Contralateral prophylactic mastectomy lowers post-mastectomy five-year death rate by 30%
The five-year death rate after mastectomy was 11.5% for women who had both breasts removed. It was 16.3% for those who only had the cancerous breast removed. Adding a contralateral prophylactic mastectomy to the original surgery therefore reduced the five-year death rate from 16.3% to 11.5%. Almost a third fewer mastectomy patients died within 5 years when the had chosen to remove the second (healthy) breast, compared to mastectomy patients who had not chosen to remove the second breast. The bilateral mastectomy decreased the 5-year death rate by 29.4%.

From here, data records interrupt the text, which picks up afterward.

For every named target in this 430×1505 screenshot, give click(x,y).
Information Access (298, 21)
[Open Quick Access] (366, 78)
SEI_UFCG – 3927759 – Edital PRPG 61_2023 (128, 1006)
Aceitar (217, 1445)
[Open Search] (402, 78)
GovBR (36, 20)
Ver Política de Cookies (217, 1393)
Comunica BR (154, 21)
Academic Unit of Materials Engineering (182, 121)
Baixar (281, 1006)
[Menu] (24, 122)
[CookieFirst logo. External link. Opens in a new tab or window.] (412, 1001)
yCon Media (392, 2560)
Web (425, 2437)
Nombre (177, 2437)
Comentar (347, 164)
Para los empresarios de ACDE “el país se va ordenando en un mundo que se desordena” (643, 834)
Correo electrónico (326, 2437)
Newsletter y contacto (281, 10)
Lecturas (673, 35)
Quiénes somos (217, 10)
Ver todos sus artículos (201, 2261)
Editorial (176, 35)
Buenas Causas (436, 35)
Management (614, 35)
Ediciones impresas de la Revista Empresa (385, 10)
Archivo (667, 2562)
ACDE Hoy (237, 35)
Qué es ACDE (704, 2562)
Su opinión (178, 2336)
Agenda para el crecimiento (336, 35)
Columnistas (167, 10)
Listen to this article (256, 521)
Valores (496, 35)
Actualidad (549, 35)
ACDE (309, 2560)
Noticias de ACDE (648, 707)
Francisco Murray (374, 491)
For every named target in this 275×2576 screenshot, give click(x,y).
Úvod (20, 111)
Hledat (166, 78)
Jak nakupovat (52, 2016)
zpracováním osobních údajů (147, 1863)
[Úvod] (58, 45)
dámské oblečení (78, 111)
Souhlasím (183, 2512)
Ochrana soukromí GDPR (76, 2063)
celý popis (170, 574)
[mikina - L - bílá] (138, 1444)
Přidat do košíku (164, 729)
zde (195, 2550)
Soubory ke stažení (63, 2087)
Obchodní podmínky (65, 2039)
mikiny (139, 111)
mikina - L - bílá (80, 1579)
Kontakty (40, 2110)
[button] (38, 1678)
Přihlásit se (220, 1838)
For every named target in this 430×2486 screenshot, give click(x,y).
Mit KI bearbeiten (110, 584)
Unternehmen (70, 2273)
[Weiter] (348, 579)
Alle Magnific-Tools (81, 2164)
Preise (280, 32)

This strikes me as a significant benefit. Suppose I have breast cancer and need a mastectomy. I can choose a single mastectomy and have a one-in-6 chance of dying in five years, or I can choose a double mastectomy and have a one-in-9 chance of dying in five years. One-in-9 sounds quite a bit better to me. If 100,000 women with unilateral cancer need mastectomies, performing 100,000 double mastectomies instead of 100,000 unilateral mastectomies will reduce the number of deaths in the first five years from 16,300 to 11,500. About 4,800 fewer women will die within five years.
Contralateral prophylactic mastectomy benefits only 5% of mastectomy patients.
The reporting of this study takes a very different viewpoint. It compares the survival rate, not the death rate, and notes that the bilateral prophylactic mastectomy increases the survival rate from 83.7% to 88.5%, “a difference of less than 5%.” Five percent sounds like a small number, but 5,000 lives saved sounds like a large number.
Point of view
Both statements (lowers by 30%; benefits only 5%) are the same. Only the intent to communicate is different. Whether prophylactic mastectomy is good practice depends not only on the change in five-year survival rate, and I don’t have more information.. For example, how does a double mastectomy (which for 95,000 of the women will not change the five-year death rate outcome) affect a woman’s well-being and general health over time? What is the cost to save these 5,000 lives, and how will the disparity of death rates change more than five years after surgery?
There is a good piece of news in the study: The study data identified a subgroup of women for whom double mastectomy had an even greater benefit: women 50 and younger with early stage estrogen receptor negative cancer. Removing the second breast had no benefit for women 60 and older, and the benefit for women in their 50s was uncertain, presumably because of the small number of bilateral mastectomies in the sample.
The journalists writing about this study generally downplayed the benefits. It would have been better for them to downplay the benefits on most of the women, but hype the discovery that there is a subgroup of women who might get a substantial benefit from this procedure. If you read the study, or find better summaries of it, you may find that this study can help patients and doctors make wise treatment choices (contralateral mastectomy sometimes among them). With luck and more studies like this, prophylactic mastectomies might in the future go only to those women whom they might help. With even more luck, we’ll improve our diagnosis and prevention of breast cancer and the number of mastectomies will go down.